A unidade será a interface da Abin com os demais órgãos do Sistema Brasileiro de Inteligência (Sisbin), incluindo o Ministério da Defesa, a Advocacia-Geral da União (AGU) e a Polícia Federal. No decreto que reestrutura a Abin, foi também ampliado o número de cargos de confiança e retirado um trecho que limitava a servidores concursados a oferta de treinamento em Inteligência, na Escola de Inteligência da agência.
O objetivo das mudanças é “aumentar eficiência e eficácia da ação administrativa, com condições mais favoráveis para o desenvolvimento do órgão”, de acordo com nota assinada pelo Gabinete de Segurança Institucional (GSI) e pela Secretaria-Geral da Presidência. A pasta não respondeu quem será o responsável pelo novo centro, que ficará subordinado à Abin.

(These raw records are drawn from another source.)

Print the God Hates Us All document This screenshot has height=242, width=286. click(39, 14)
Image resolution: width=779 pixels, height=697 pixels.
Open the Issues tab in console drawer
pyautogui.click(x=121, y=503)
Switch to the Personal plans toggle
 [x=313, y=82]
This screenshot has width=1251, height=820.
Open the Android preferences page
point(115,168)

Atualmente, a agência é chefiada pelo delegado Alexandre Ramagem, que Bolsonaro tentou nomear como diretor-geral da PF, mas foi impedido pelo Supremo Tribunal Federal.
Reclamação
O incômodo do presidente com a falta de informações foi exposto na polêmica reunião ministerial de 22 de abril. Na ocasião, Bolsonaro criticou auxiliares e disse manter um sistema “particular” de informantes. “Prefiro não ter informação do que ser desinformado por sistema de informações que eu tenho”, afirmou.
Dois dias após o encontro, o então ministro da Justiça, Sérgio Moro, pediu demissão e acusou Bolsonaro de exigir acesso a informações sigilosas da PF. O vídeo da reunião foi tornado público pelo ministro do STF Celso de Mello, relator do inquérito que apura interferência do presidente na corporação.

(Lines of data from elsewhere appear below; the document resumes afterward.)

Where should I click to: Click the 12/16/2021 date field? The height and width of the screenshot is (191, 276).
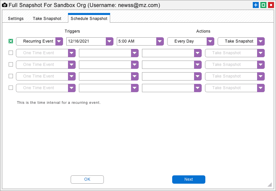(86, 41)
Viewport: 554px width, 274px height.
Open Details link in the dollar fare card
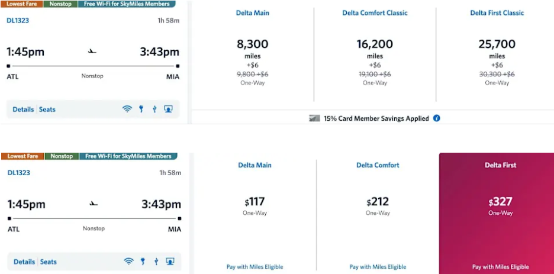pos(24,262)
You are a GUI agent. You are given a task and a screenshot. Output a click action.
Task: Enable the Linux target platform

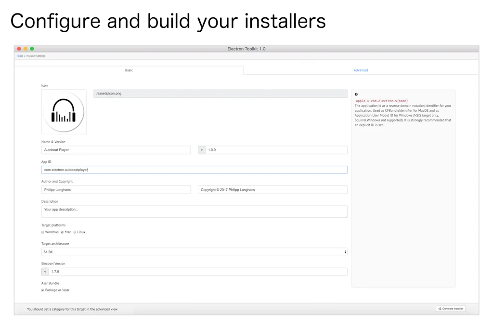75,232
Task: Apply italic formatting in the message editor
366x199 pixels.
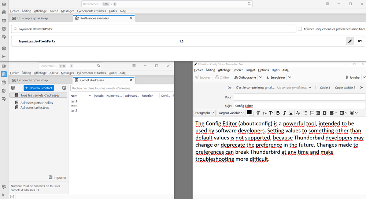Action: [x=284, y=113]
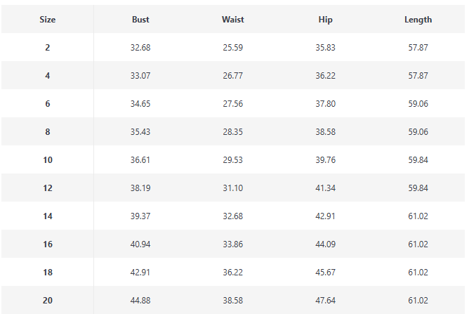Image resolution: width=469 pixels, height=314 pixels.
Task: Click the Hip column header
Action: [x=326, y=20]
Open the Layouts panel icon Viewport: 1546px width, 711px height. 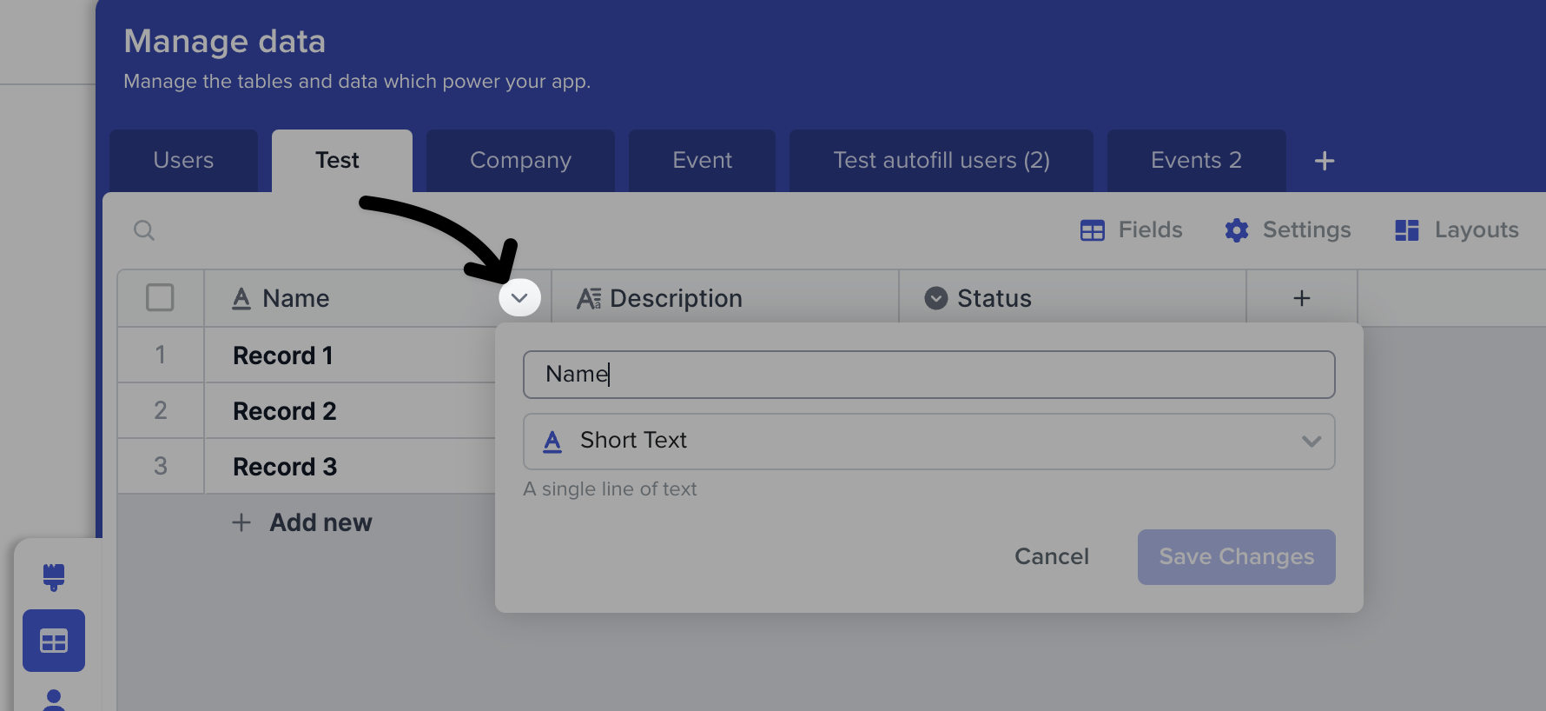click(1406, 230)
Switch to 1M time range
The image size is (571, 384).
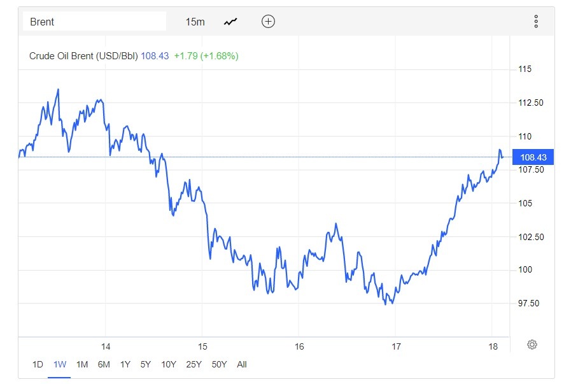coord(81,364)
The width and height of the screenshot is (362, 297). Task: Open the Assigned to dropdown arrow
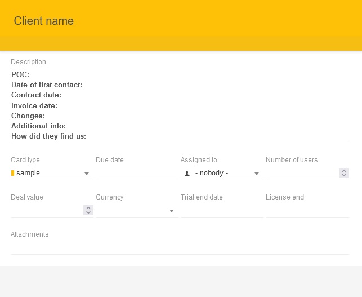pos(256,174)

Sob a gestão do novo diretor-geral, Rolando de Souza, a PF também teve a área de Inteligência alterada. O delegado Alexandre Isbarrola assumiu o posto por indicação de Souza, que é próximo a Ramagem.

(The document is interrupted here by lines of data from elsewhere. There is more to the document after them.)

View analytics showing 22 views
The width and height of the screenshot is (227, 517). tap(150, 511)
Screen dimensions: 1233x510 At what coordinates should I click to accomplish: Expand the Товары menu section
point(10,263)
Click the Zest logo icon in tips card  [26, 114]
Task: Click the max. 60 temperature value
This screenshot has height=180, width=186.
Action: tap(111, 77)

A atividade de Inteligência na PF é mais ligada a investigações em andamento do que à produção de conhecimentos estratégicos.
Questionado sobre o sistema “particular” de informação, Bolsonaro já afirmou em entrevista: “É um colega de vocês da imprensa que com certeza eu tenho, é um sargento no Batalhão de Operações Especiais no Rio, um capitão do Exército de um grupo de artilharia em Nioaque, um policial civil em Manaus. É um amigo que eu fiz em um determinado local faz anos, que liga pra mim e mantém contato pelo zap. Descubro muitas coisas, que lamentavelmente não descubro via Inteligência oficial, que é a PF, a Marinha, a Aeronáutica e a Abin”.
Em outra entrevista na portaria do Alvorada, o presidente disse que soube, por meio de informantes no Rio, que algo estava “sendo armado” contra ele e sua família.
Afirmou ter sido avisado com antecedência da possibilidade de busca e apreensão na casa de filhos dele e da “plantação” de provas contra a família, o que não ocorreu. Neste caso, atribuiu a ofensiva ao governador Wilson Witzel (PSC).
Monitoramento
Na Seopi, do Ministério da Justiça, as atividades de Inteligência viraram alvo do Ministério Público e do Supremo após a revelação da existência de um relatório contra 579 servidores públicos identificados como integrantes do “movimento antifascismo”. O direcionamento político do órgão também virou alvo do Congresso, que deve ouvir amanhã o ministro da Justiça, André Mendonça, em uma sessão secreta.
Como mostrou o jornal O Estado de S. Paulo, nove dos 14 cargos de chefia na Seopi foram alterados após Mendonça assumir o cargo de Moro.
Mendonça disse que não há orientação para investigar opositores do presidente e que tomou como providências a abertura de sindicância e a demissão do diretor de Inteligência da secretaria, Gilson Libório, nomeado pelo próprio ministro. As informações são do jornal O Estado de S. Paulo.